Llegó a Vanguardia en 1974, y nos lo presentaron como su nuevo director en una asamblea de trabajadores del periódico. Era un mulato chino treintipicón, alto, delgado, con cierto desgarbo al vestir. Ingeniero químico, venía de la Universidad Central. «Vamos a ver si sabe la fórmula para dirigir un periódico», comenté para mis adentros.
Pronto él, yo y todos, viviríamos —y sufriríamos— los avatares de las ediciones diarias en aquellos tiempos, cuando la prensa funcionaba a base de planes de trabajo y no eran pocos los autoritarios y burocráticos dedos que imponían al periodismo el mismo camino que el importado sistema soviético de dirección y planificación de la economía.
Pero el nuevo director resultó un hombre bien informado, de luces y criterios propios. Consciente de que la decisión de informar, de cómo hacerlo, compete no a la fuente de noticias, sino a la dirección del órgano, asumió con indisciplina militante tal responsabilidad. No le gustaban los periodistas que no le llegaran a la noticia —aunque esta saliera muchas veces de circulados informes— ni aquellos que soslayaran la crítica como instrumento cotidiano de trabajo.
A muchos nos llevó al límite retándonos, midiéndonos entre nosotros, pero al mismo tiempo fomentando entre unos y otros las mejores relaciones de trabajo y confianza en las capacidades propias. Para él todos éramos útiles y necesarios, y sabía muy bien qué ordenar a cada cual, aunque a veces pedía peras al olmo.
Ese era su método de entrenamiento para que no hubiera carencia de oportunidades. Sin absolutismo estableció jerarquías, y supo hacer respetar canas, cabelleras frescas, ciencia, sapiencia y academia. Y también decir alguna vez «zapatero, a su zapato».
«Hay que adivinar —decía— cuánto da cada quien y arriesgarse. Creo que la clave está en romper las ataduras mentales que nos mantienen sujetos a un periodismo chato y poco revolucionario».

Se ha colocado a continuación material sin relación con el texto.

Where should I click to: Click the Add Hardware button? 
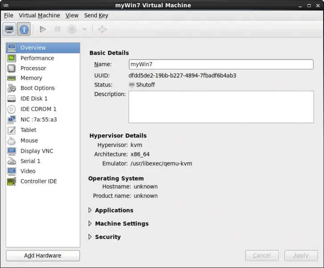pyautogui.click(x=43, y=255)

De modo que aquel ingeniero químico —con un doctorado que quedaría trunco— propició que todos fuéramos un poco jefes de Redacción, de Información, de equipo, de páginas, al tiempo que apoyó y fomentó en torno al periódico un fuerte movimiento de corresponsales y colaboradores, un vínculo sistemático con los lectores, y un quehacer investigativo que nos llevaría a conocer gustos y preferencias de los receptores, así como aciertos y desaciertos en la gestión informativa, manejo de los géneros periodísticos y otros aspectos de fotografía, tipografía y diseño.
No se perdía una celebración. No era un santo. Ni lo puedo catalogar el mejor de los directores posibles. Cometió pifias y se le escaparon algunos gazapos humanos y erratas humanoides. Mas, los que pasamos y aprobamos su método y estilo de trabajo durante casi una década al frente de Vanguardia, incluso los que llegaron después, debemos reconocer en Pedro Hernández Soto, un hombre y un dirigente de cualidades muy próximas a la excepcionalidad.
Y sé que más o menos así lo sienten quienes compartieron con él como trabajador azucarero en tres provincias, como profesor universitario, como funcionario del Departamento Ideológico del Comité Central del Partido, como vicepresidente del ICRT, como fundador del Canal Habana y como redactor jefe del sitio web de la revista Bohemia.
Pocas personas he conocido con tanto empuje, tanta creatividad, tanta alegría, como este ingeniero devenido periodista en medio de calmas chichas y tormentas. Siempre al lado de la Revolución cubana, entusiasmándose con sus avances, molestándose y actuando frente a los desaciertos. Siempre confiando, animando, exigiendo, queriendo arreglar lo mal hecho a pecho descubierto de cubano leal.
Tras 12 años de batallar por vencer los males del cuerpo, tan simple y sencillo como vivió, Pedro se fue durante el sueño, en su casa, en La Habana, la tarde noche del viernes 27 de julio de 2018. Había cumplido el pasado 27 de febrero, 80 años. En el Cienfuegos natal reposan sus cenizas. Fue un hombre de bien. De él me quedan no tanto los recuerdos como su espada y escudo de auténtico gladiador.